Work instruction: For the entries that follow, set down each one exactly and drop any pictures.

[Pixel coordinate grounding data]
..........

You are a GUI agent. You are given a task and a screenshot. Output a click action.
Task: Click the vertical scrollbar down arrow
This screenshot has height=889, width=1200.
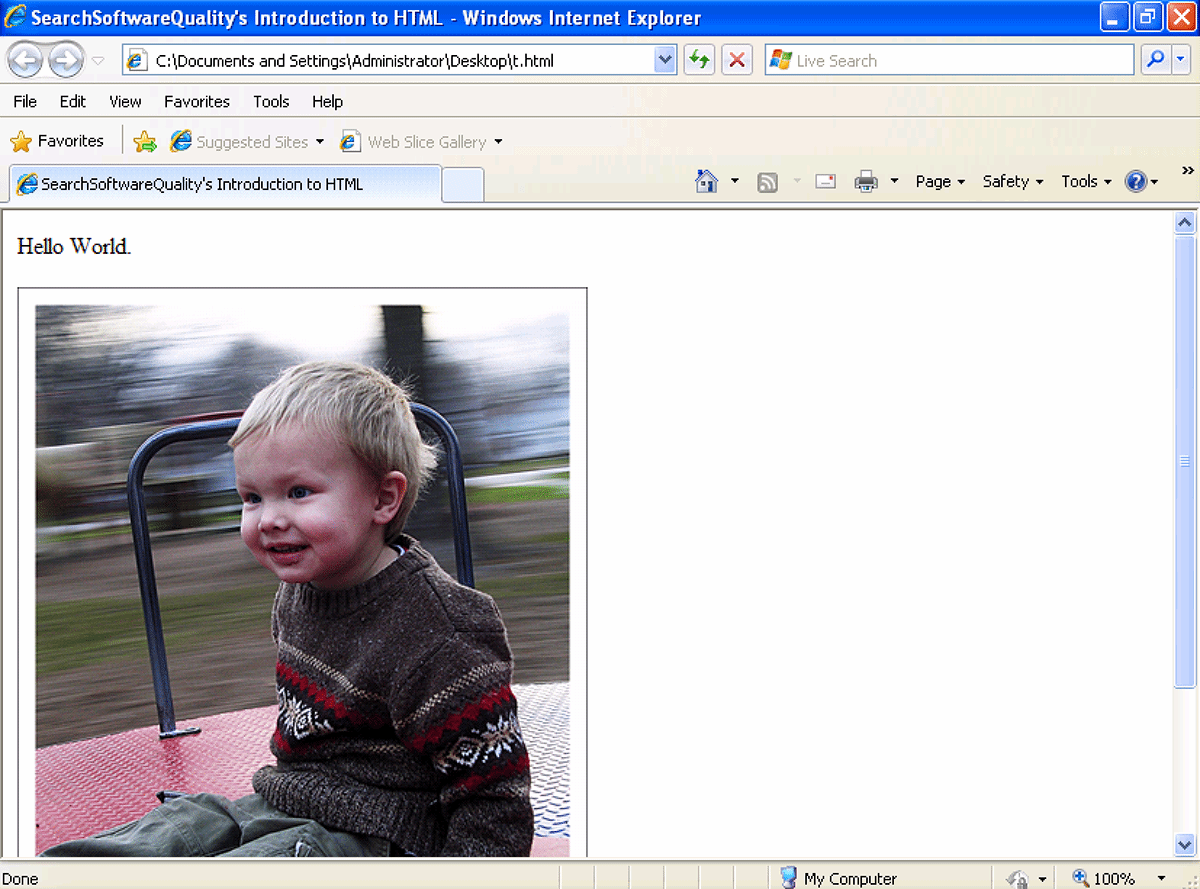1185,844
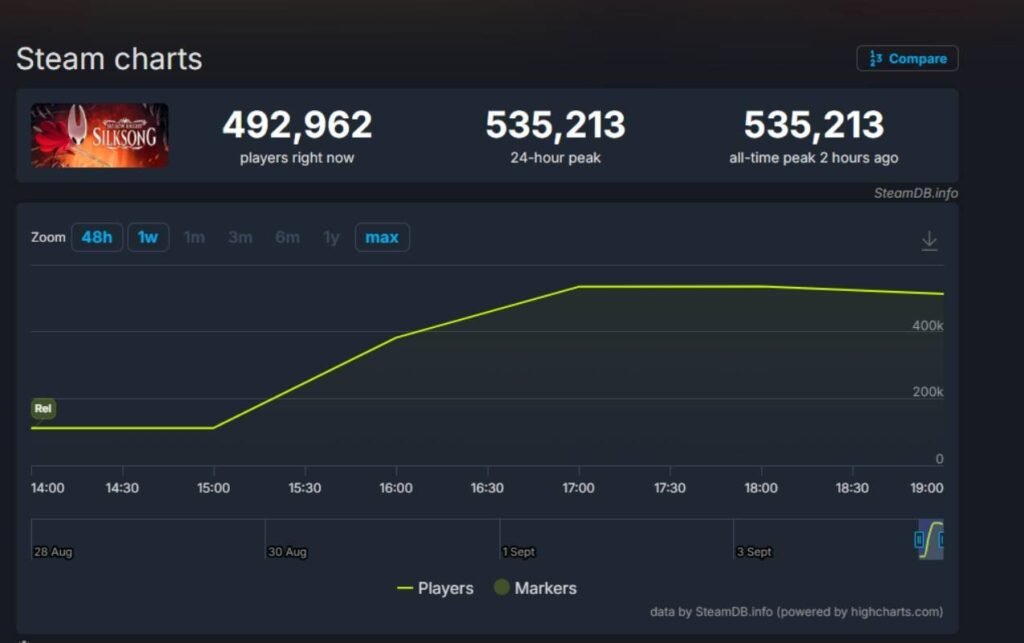
Task: Toggle the Markers series in legend
Action: click(535, 588)
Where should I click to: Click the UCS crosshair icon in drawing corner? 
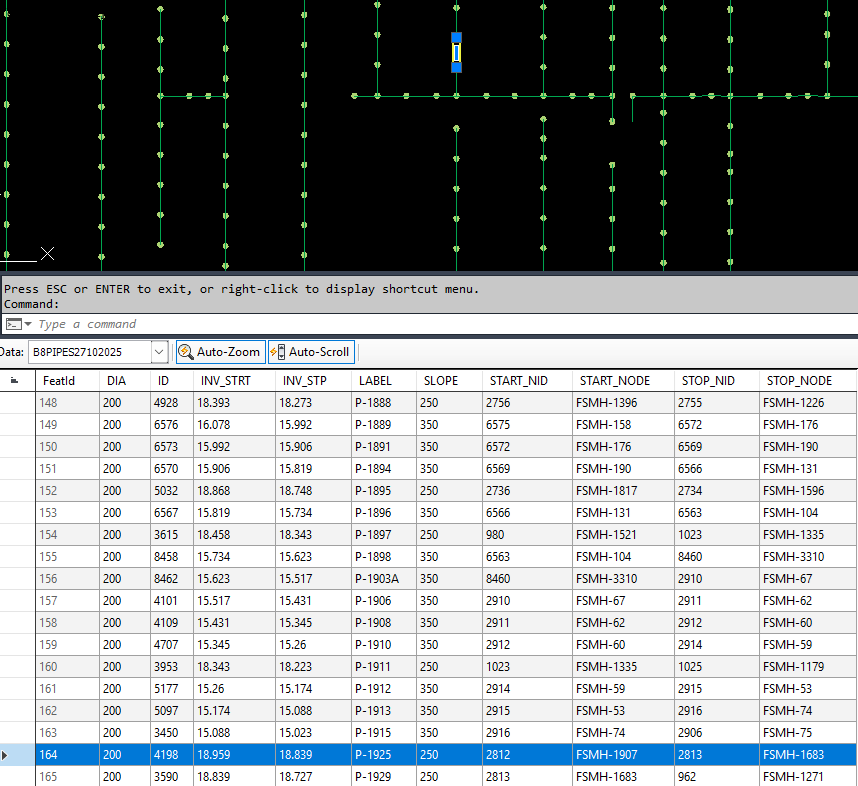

..........

Result:
You are a GUI agent. You are given a task and a screenshot. Output a click action.
Task: Click the vertical scrollbar down arrow
This screenshot has height=889, width=1200.
1185,844
Task: Toggle the Markers series in legend
Action: click(535, 588)
Where should I click to: Click the UCS crosshair icon in drawing corner? 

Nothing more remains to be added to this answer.